Excerpted text Start Marker
The WindFloat 1 Project was deployed offshore Viana do Castelo, Portugal in 2011, and featured a 2 MW Vestas V-80 wind turbine.
This technology demonstration project was the first-ever to couple a floating wind turbine with a semi-submersible platform.
The WindFloat 1 endured extreme Atlantic Ocean weather conditions, including waves exceeding 17 m in height and winds exceeding 40 m/s, proving the robustness of the technology. The unit produced power in sea states up to 7 m significant wave height and delivered approximately 17 GWh of energy to the local grid before it was moved to a new site at the Kincardine project.
Principle Power, EDP, Repsol, Portugal Ventures, A. Silva Matos
A significant difference between floating wind turbines and oil & gas platforms is the influence that the turbine itself has on the platform motion, due to the very significant aerodynamic forces exerted at the base of the tower. Conversely, the platform motion affects the turbine behavior due to the apparent wind effect. The strong coupling between the two systems must be accounted for at the design stage to ensure proper performance.
Excerpted text End Marker
Raw data Start Marker
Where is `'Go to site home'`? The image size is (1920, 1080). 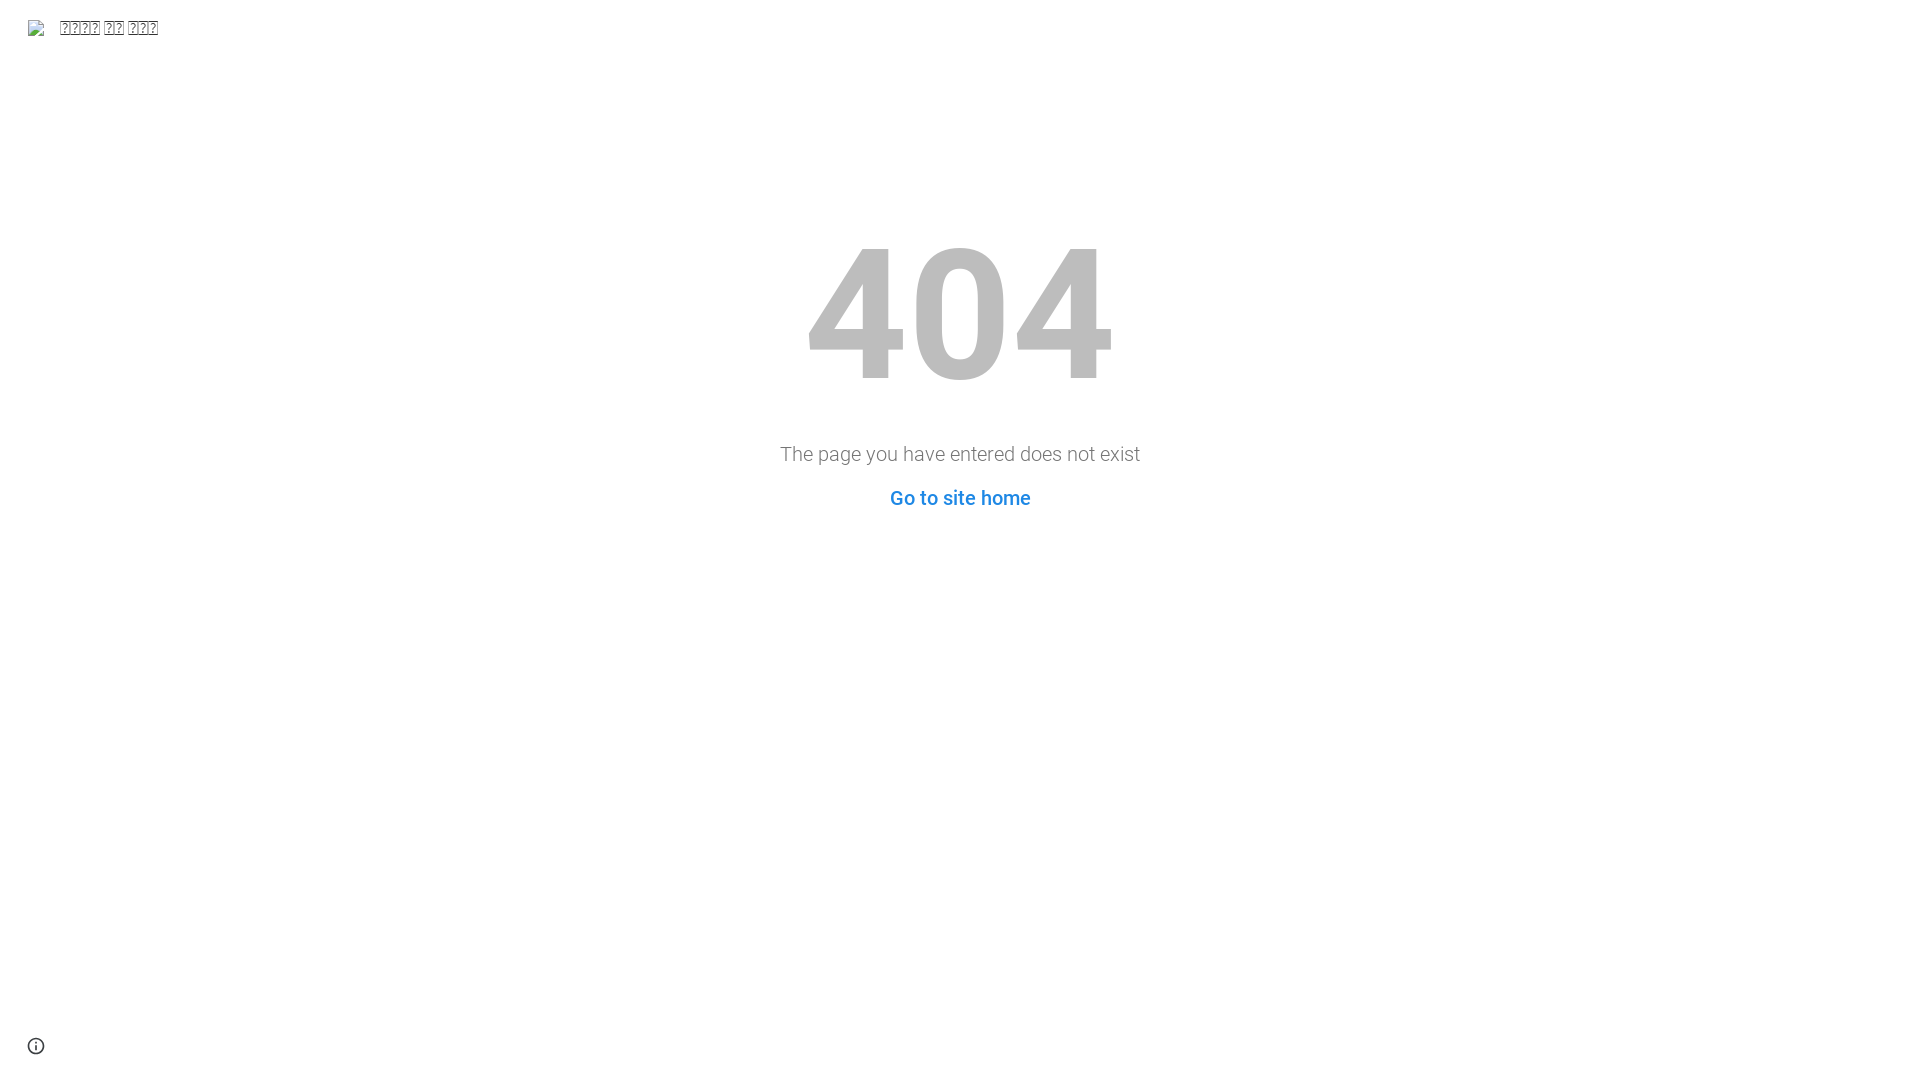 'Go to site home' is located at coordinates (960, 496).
Raw data End Marker
Raw data Start Marker
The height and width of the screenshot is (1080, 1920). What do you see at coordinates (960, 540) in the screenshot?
Raw data End Marker
Raw data Start Marker
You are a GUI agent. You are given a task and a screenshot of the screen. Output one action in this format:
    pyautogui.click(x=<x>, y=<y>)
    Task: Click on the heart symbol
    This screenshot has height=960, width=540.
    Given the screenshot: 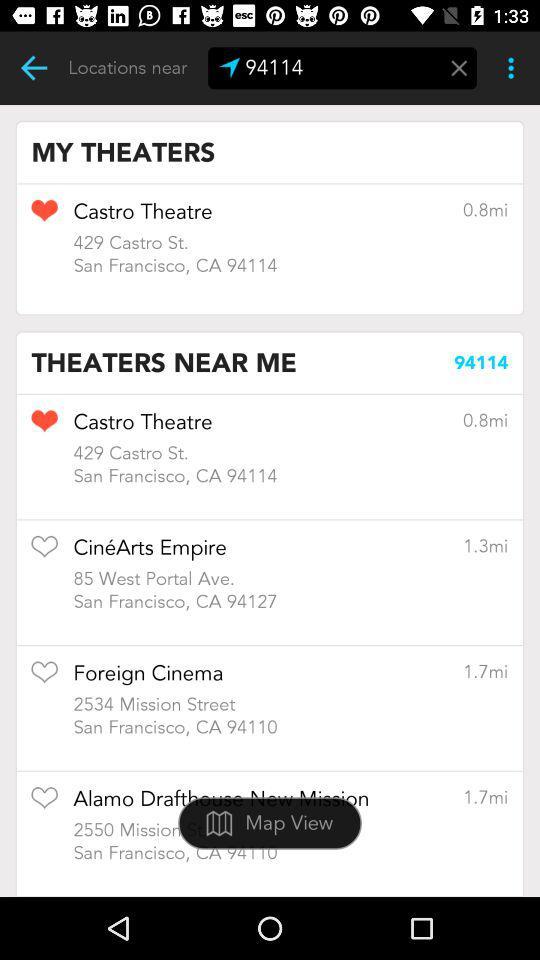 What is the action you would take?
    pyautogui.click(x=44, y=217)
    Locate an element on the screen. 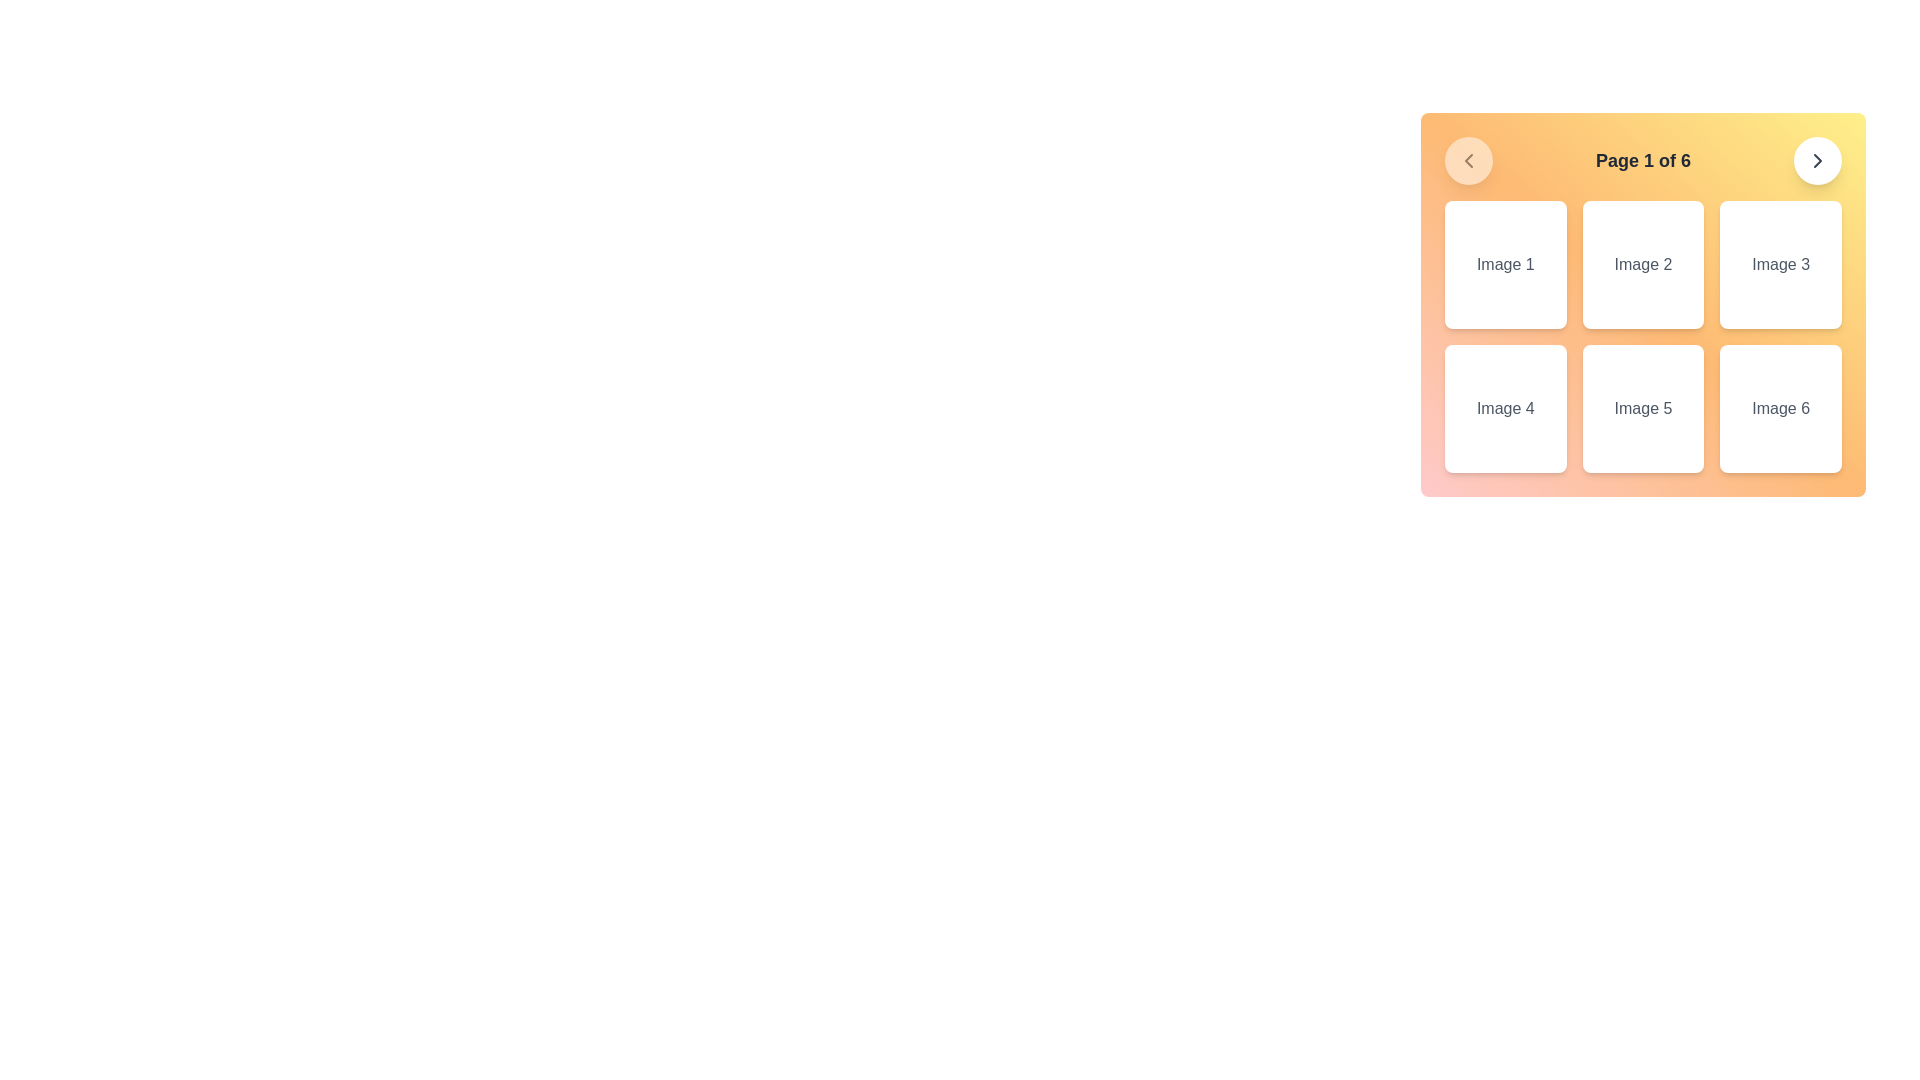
Raw data End Marker
Things to do -
1 – According to the WindFloat 1 passage, what wind turbine did the project use?
2 – Summarize the WindFloat 1 passage in three sentences.
3 – Pick up the WindFloat 1 passage from its last sentence and continue it.
The records have no connection to the passage on the WindFloat 1 Project.

Response list -
1 – It used a 2 MW Vestas V-80 wind turbine.

2 – The WindFloat 1 Project was deployed off Viana do Castelo, Portugal in 2011 and was the first to couple a floating wind turbine with a semi-submersible platform. It endured extreme Atlantic weather, produced power in sea states up to 7 m significant wave height, and delivered about 17 GWh to the local grid before it was moved to the Kincardine project. Unlike oil and gas platforms, floating wind turbines involve strong coupling between turbine and platform motion, which must be accounted for at the design stage.

3 –
Several scaled model-testing campaign results were incorporated into the holistic design process, which aimed at reducing cost through the entire life cycle. This maturity provided the grounds for a successful demonstration project.
After acquiring the WindFloat® technology IP portfolio in 2009 , Principle Power found an opportunity to demonstrate the technology in Portugal with EDP, the largest Portuguese utility company and 4th largest operator of wind projects worldwide.
The 2 MW Vestas V-80 wind turbine was installed and commissioned on the WindFloat® in October 2011, just south of Lisbon, Portugal. The fully assembled unit was then towed by a tug vessel some 400 km and finally installed 5 km off the coast of Aguçadoura, Portugal.
The WindFloat 1 prototype met or exceeded all design expectations during its five-year testing campaign, proving readiness for the next step on the journey to commercialization, the 25 MW WindFloat Atlantic project.
We couldn’t be more pleased with the stage of technology development we have achieved. We have taken the WindFloat 1 testing program step by step, proving at each milestone the efficacy and market-leading nature of the WindFloat® technology. We continue to incorporate all the learnings from this prototype into our current and subsequent designs and we look forward to delivering on our robust pipeline of projects in the coming years.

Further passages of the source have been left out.